Records for the exercise:
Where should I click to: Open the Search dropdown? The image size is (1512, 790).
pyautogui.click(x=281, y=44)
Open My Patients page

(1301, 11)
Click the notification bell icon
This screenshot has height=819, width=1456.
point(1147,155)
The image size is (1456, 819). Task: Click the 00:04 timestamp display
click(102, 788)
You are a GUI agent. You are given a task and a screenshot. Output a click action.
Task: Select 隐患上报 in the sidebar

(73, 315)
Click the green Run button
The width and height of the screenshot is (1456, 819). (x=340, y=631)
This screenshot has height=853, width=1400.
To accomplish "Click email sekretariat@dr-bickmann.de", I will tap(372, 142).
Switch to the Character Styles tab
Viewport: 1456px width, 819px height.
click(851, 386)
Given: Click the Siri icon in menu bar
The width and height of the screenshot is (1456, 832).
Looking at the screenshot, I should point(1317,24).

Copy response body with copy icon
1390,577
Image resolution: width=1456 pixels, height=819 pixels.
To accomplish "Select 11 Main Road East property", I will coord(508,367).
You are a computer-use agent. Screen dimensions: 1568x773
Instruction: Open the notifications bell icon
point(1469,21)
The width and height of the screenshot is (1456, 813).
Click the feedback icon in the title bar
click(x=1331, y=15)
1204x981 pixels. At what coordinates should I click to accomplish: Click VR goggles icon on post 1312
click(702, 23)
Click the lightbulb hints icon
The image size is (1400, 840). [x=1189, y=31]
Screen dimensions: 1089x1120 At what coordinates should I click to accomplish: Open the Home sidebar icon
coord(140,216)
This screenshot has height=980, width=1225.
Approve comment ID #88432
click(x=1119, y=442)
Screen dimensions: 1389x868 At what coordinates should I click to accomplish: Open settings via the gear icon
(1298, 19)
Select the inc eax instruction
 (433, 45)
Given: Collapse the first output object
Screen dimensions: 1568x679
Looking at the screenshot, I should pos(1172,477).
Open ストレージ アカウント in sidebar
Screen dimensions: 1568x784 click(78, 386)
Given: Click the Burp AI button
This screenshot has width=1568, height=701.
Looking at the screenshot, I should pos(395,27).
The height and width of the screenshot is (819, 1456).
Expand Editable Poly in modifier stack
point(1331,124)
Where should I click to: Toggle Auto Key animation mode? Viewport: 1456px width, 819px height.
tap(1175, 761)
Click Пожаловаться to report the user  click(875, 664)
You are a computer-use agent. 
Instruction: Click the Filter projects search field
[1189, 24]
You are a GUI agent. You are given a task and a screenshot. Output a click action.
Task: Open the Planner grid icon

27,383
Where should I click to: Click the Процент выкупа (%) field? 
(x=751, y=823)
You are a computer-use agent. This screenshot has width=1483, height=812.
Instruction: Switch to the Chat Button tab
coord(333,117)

What this task involves: Your answer should be all of the records, transcribed exactly.

Result of this exercise:
Where should I click to: Open the Search dropdown? The image size is (1512, 790).
pyautogui.click(x=281, y=44)
Open My Patients page

(1301, 11)
Click the notification bell icon
This screenshot has height=819, width=1456.
point(1147,155)
The image size is (1456, 819). Task: Click the 00:04 timestamp display
click(102, 788)
You are a GUI agent. You are given a task and a screenshot. Output a click action.
Task: Select 隐患上报 in the sidebar

(73, 315)
Click the green Run button
The width and height of the screenshot is (1456, 819). (x=340, y=631)
This screenshot has height=853, width=1400.
To accomplish "Click email sekretariat@dr-bickmann.de", I will tap(372, 142).
Switch to the Character Styles tab
Viewport: 1456px width, 819px height.
click(851, 386)
Given: Click the Siri icon in menu bar
The width and height of the screenshot is (1456, 832).
Looking at the screenshot, I should point(1317,24).

Copy response body with copy icon
1390,577
Image resolution: width=1456 pixels, height=819 pixels.
To accomplish "Select 11 Main Road East property", I will coord(508,367).
You are a computer-use agent. Screen dimensions: 1568x773
Instruction: Open the notifications bell icon
point(1469,21)
The width and height of the screenshot is (1456, 813).
Click the feedback icon in the title bar
click(x=1331, y=15)
1204x981 pixels. At what coordinates should I click to accomplish: Click VR goggles icon on post 1312
click(702, 23)
Click the lightbulb hints icon
The image size is (1400, 840). [x=1189, y=31]
Screen dimensions: 1089x1120 At what coordinates should I click to accomplish: Open the Home sidebar icon
coord(140,216)
This screenshot has height=980, width=1225.
Approve comment ID #88432
click(x=1119, y=442)
Screen dimensions: 1389x868 At what coordinates should I click to accomplish: Open settings via the gear icon
(1298, 19)
Select the inc eax instruction
 (433, 45)
Given: Collapse the first output object
Screen dimensions: 1568x679
Looking at the screenshot, I should pos(1172,477).
Open ストレージ アカウント in sidebar
Screen dimensions: 1568x784 click(78, 386)
Given: Click the Burp AI button
This screenshot has width=1568, height=701.
Looking at the screenshot, I should pos(395,27).
The height and width of the screenshot is (819, 1456).
Expand Editable Poly in modifier stack
point(1331,124)
Where should I click to: Toggle Auto Key animation mode? Viewport: 1456px width, 819px height.
tap(1175, 761)
Click Пожаловаться to report the user  click(875, 664)
You are a computer-use agent. 
Instruction: Click the Filter projects search field
[1189, 24]
You are a GUI agent. You are given a task and a screenshot. Output a click action.
Task: Open the Planner grid icon

27,383
Where should I click to: Click the Процент выкупа (%) field? 
(x=751, y=823)
You are a computer-use agent. This screenshot has width=1483, height=812.
Instruction: Switch to the Chat Button tab
coord(333,117)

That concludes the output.